Code Review: Code Author Best Practices
# Code Author
The code author or pull request(PR) author is the person who makes the changes. Almost every engineer that I know prefer building software than doing code review, I personally feel more productive shipping features than doing reviews.
It's in the PR author's best interest to improve the PR quality so other engineers are motivated to review the changes, in other words, we're focusing on improving the code review UX. The impact that we're looking for:
- Improve the code review feedback quality, good feedback quality would improve the overall feature impact as well.
- Get reviewers motivated to review your PR, ideally it's better to get feedback from more than 1 engineer.
# Submit small incremental and meaningful changes
Try to split PR into small meaningful changes. Pretty much similar to breaking a big task into smaller tasks so it's easier to complete because we focus on smaller changes, it's also easier to review a small PR.

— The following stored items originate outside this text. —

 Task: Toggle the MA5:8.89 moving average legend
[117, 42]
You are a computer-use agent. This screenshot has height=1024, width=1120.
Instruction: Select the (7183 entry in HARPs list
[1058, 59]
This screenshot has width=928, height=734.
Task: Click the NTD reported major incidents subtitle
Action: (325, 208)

There are many ways to organize the PR into small and meaningful changes, some of the common ones that I've seen:
- A PR is considered small enough at max around 100 lines of code. This is completely up to team standard, set a number that the team can accept that it's small enough.
- Consider splitting a PR containing more than 100 lines of code into multiple PRs, the split could be based on:
- Functionality. For example, the PR contains 2 new HTTP APIs to create a new user and get user details, we can split the flow to create a new user and get user details into separate 2 PRs.
- Implementation Layer. For example, the PR contains 1 new HTTP API layer with long validation logic and a new business logic layer, we can split it into a separate PR for the new business logic layer with unit tests and another PR that contains the new API and validation logic.
Rule of thumb: the more code that needs to be reviewed, the less the code review quality. People tend to miss some important details (including me!) when reviewing a long PR.
# Review your own changes
Reviewing your own PR/changes before requesting for review brings a lot of benefits:
- You can spot mistakes earlier and it saves a lot of time for the team, supposedly we can review our own changes quickly because we have the most context of how the code works. Suppose it takes 10 minutes for each engineer to review a PR, the author probably would take only ~4 minutes to review the PR, if self-reviewing the PR could reduce peer review time to 6 minutes then in total it would only take 16 minutes of review time. Imagine if it's summed up for all code reviews in a year! All of those numbers are assumed, I'm sure you get the idea, you can plug whatever the average review time that's spent in your company.
- Engineers would be more motivated (been there) to review a PR from someone who has the reputation to always re-check PR before submission because it's more likely to be in a better review state. You get your PR reviewed quicker in turn which also means you get to ship your feature faster. Having a self-code review checklist could also help to spot your own mistakes earlier, you can follow this common checklist:
- Make sure the PR fulfills task requirements.
- Spot any potential security issues e.g. is there any resource that shouldn't be accessed publicly? are you using deprecated crypto algo?
- Make sure the PR follows the team code convention and is ideally free of linter warnings.
- Make sure complex code is documented properly.
- Make sure hackish code is documented properly, explain why it's necessary.
# Write and update unit tests
Always write or update unit tests for any additions or changes at the business logic level. Unit tests are intended to catch bugs earlier and they also help reviewers to understand and simulate how the PR code works. Read more about unit tests best practices here
# Write a quick/simple tutorial how to test your changes
If you can write tutorials on how to test your changes means you're testing your changes. Tutorials can be as simple as follows.
- PR containing HTTP API changes, you can provide curl examples for some of the most common cases.
- For PR containing script/worker, you can provide examples of how to run it and what's the expected high-level side effects.
Personally, manual testing helps me psychologically (read: will help you to sleep better at night) by knowing that it works and it improves confidence as well. Reviewers could also apply the PR locally and the test tutorial will help them to test it manually.